In 1742, Swedish astronomer Anders Celsius (1701–1744) created a temperature scale that was the reverse of the scale now known as "Celsius": 0 represented the boiling point of water, while 100 represented the freezing point of water.[5] In his paper Observations of two persistent degrees on a thermometer, he recounted his experiments showing that the melting point of ice is essentially unaffected by pressure. He also determined with remarkable precision how the boiling point of water varied as a function of atmospheric pressure. He proposed that the zero point of his temperature scale, being the boiling point, would be calibrated at the mean barometric pressure at mean sea level. This pressure is known as one standard atmosphere. The BIPM's 10th General Conference on Weights and Measures (CGPM) in 1954 defined one standard atmosphere to equal precisely 1,013,250 dynes per square centimeter (101.325 kPa).[6]

In 1743, the Lyonnais physicist Jean-Pierre Christin, permanent secretary of the Academy of Lyon, inverted the Celsius temperature scale so that 0 represented the freezing point of water and 100 represented the boiling point of water.

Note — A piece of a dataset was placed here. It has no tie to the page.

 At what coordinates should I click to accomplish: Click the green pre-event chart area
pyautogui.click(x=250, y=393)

Some credit Christin for independently inventing the reverse of Celsius's original scale, while others believe Christin merely reversed Celsius's scale.[7][8] On 19 May 1743 he published the design of a mercury thermometer, the "Thermometer of Lyon" built by the craftsman Pierre Casati that used this scale.[9][10][11]

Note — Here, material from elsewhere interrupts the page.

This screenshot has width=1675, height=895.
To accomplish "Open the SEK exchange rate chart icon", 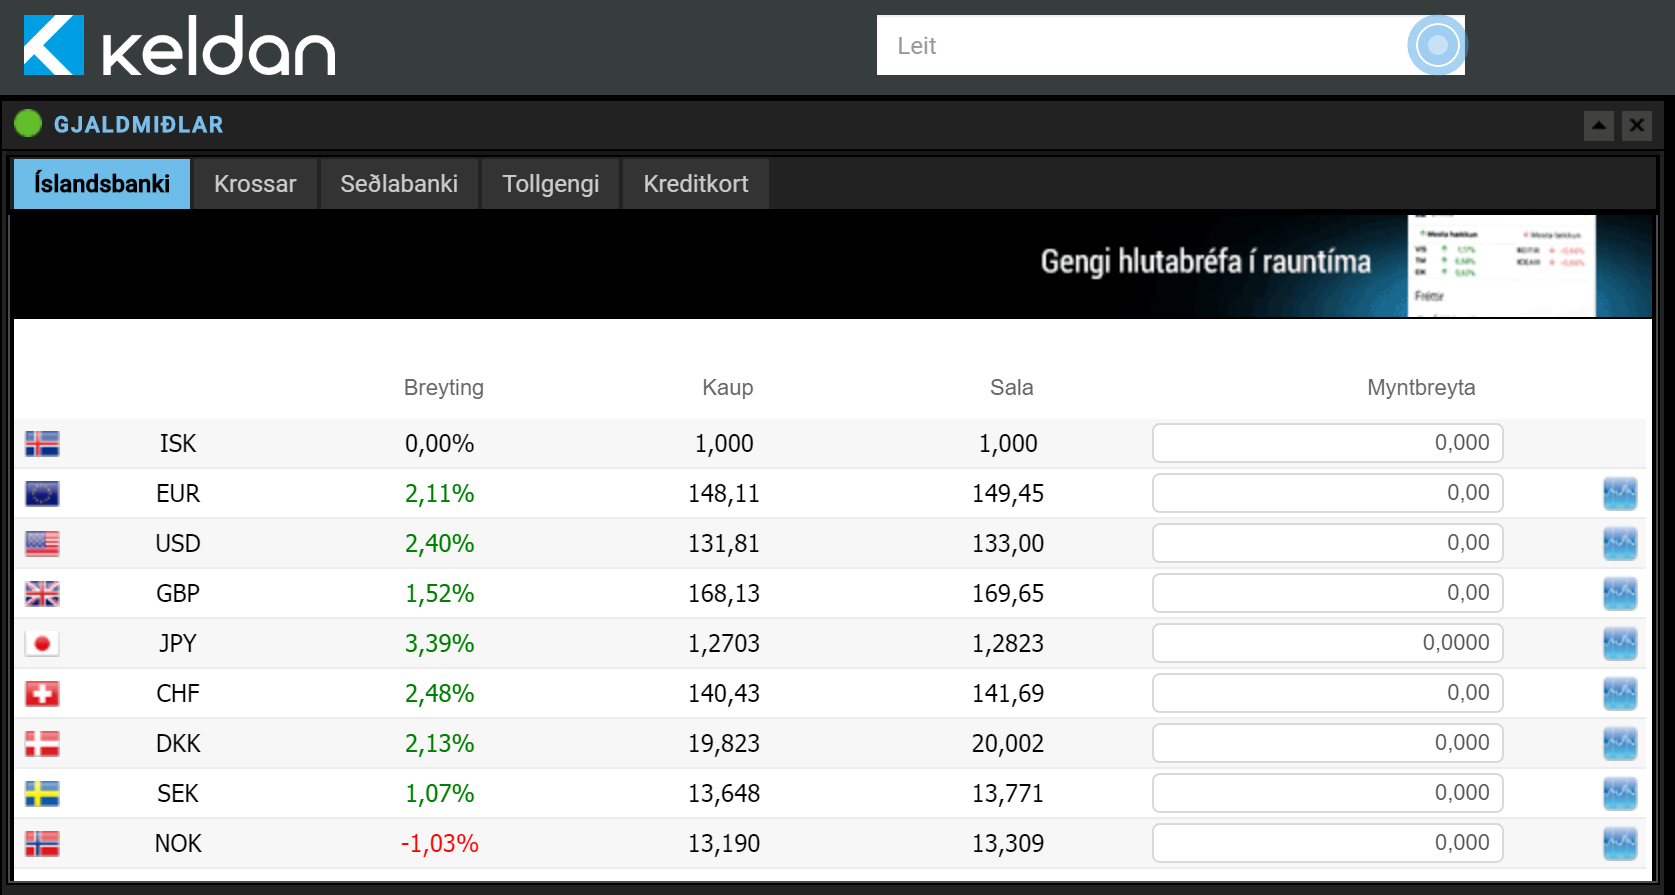I will (1619, 793).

In 1744, coincident with the death of Anders Celsius, the Swedish botanist Carl Linnaeus (1707–1778) reversed Celsius's scale.[12] His custom-made "Linnaeus-thermometer", for use in his greenhouses, was made by Daniel Ekström, Sweden's leading maker of scientific instruments at the time, whose workshop was located in the basement of the Stockholm observatory. As often happened in this age before modern communications, numerous physicists, scientists, and instrument makers are credited with having independently developed this same scale;[13] among them were Pehr Elvius, the secretary of the Royal Swedish Academy of Sciences (which had an instrument workshop) and with whom Linnaeus had been corresponding; Daniel Ekström [sv], the instrument maker; and Mårten Strömer (1707–1770) who had studied astronomy under Anders Celsius.

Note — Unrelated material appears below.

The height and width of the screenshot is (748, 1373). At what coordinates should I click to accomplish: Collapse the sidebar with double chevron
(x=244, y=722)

The first known Swedish document[14] reporting temperatures in this modern "forward" Celsius temperature scale is the paper Hortus Upsaliensis dated 16 December 1745 that Linnaeus wrote to a student of his, Samuel Nauclér. In it, Linnaeus recounted the temperatures inside the orangery at the University of Uppsala Botanical Garden:

... since the caldarium (the hot part of the greenhouse) by the angle of the windows, merely from the rays of the sun, obtains such heat that the thermometer often reaches 30 degrees, although the keen gardener usually takes care not to let it rise to more than 20 to 25 degrees, and in winter not under 15 degrees ...

Since the 19th century, the scientific and thermometry communities worldwide have used the phrase "centigrade scale" and temperatures were often reported simply as "degrees" or, when greater specificity was desired, as "degrees centigrade", with the symbol °C.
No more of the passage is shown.